Would have definitely changed how they use the bathroom compared to us, since they spray sideways.
Such a rearrangement of urinary organs... there was only a change between monotremes (just a cloaca) and rest of mammals (external urethra). A being with paired urethra is not within the order of primates.
Bab5space said:
They also might think it odd, perhaps gross that we humans do all of that from the same area, especially if they have native wildlife that have the same setup of peeing and reproducing with the same organ.

It would be an odd day when aliens see us as somewhat bestial due to sharing features their animals have.

Of course we may say the same about them... but I digress.
Which means there are three ecosystems involved. The unintelligent relatives of the intelligent aliens are in a third ecosystem unknown to us or intelligent aliens.
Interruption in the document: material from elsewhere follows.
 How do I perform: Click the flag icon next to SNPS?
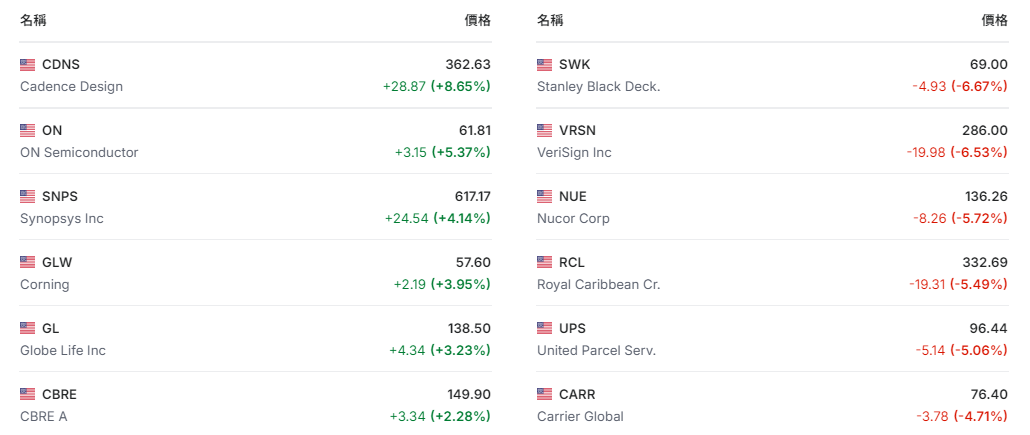pyautogui.click(x=27, y=197)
Generally, aliens who have less in common with man than a man with a flower are likely - but I do not see them as likely to be humanoid.

Aliens who can interbreed with man would be aliens who are more closely related to man than to chimpanzee.
 

Related to Humanoid-Alien Reproduction.... Should It Be Like Us Or Not?

1. What are the potential consequences of humanoid-alien reproduction?

The consequences of humanoid-alien reproduction are largely unknown and would depend on the genetic compatibility between the two species. It is possible that the resulting offspring could have physical and/or behavioral traits from both species, which could potentially lead to challenges in their development and integration into society.

2. Can humanoid and alien DNA be successfully combined for reproduction?

Currently, there is no scientific evidence to suggest that humanoid and alien DNA can be successfully combined for reproduction. The genetic makeup and reproductive processes of different species can vary greatly, making successful reproduction between two distinct species unlikely.

3. How would the ethical implications of humanoid-alien reproduction be addressed?

The ethical implications of humanoid-alien reproduction would need to be carefully considered and addressed before any attempts were made. This would involve discussions and debates among scientists, ethicists, and other experts to determine the potential risks and benefits, as well as any moral or societal concerns.

4. Are there any potential benefits to humanoid-alien reproduction?

Potential benefits of humanoid-alien reproduction could include the expansion of genetic diversity and the potential for new scientific discoveries. However, these potential benefits would need to be weighed against the potential risks and ethical considerations.

5. Are there any examples of humanoid-alien reproduction in nature?

There are no known examples of humanoid-alien reproduction in nature. While some species may have similar physical characteristics to humanoids or aliens, they are still distinct species with their own unique genetic makeup and reproductive processes.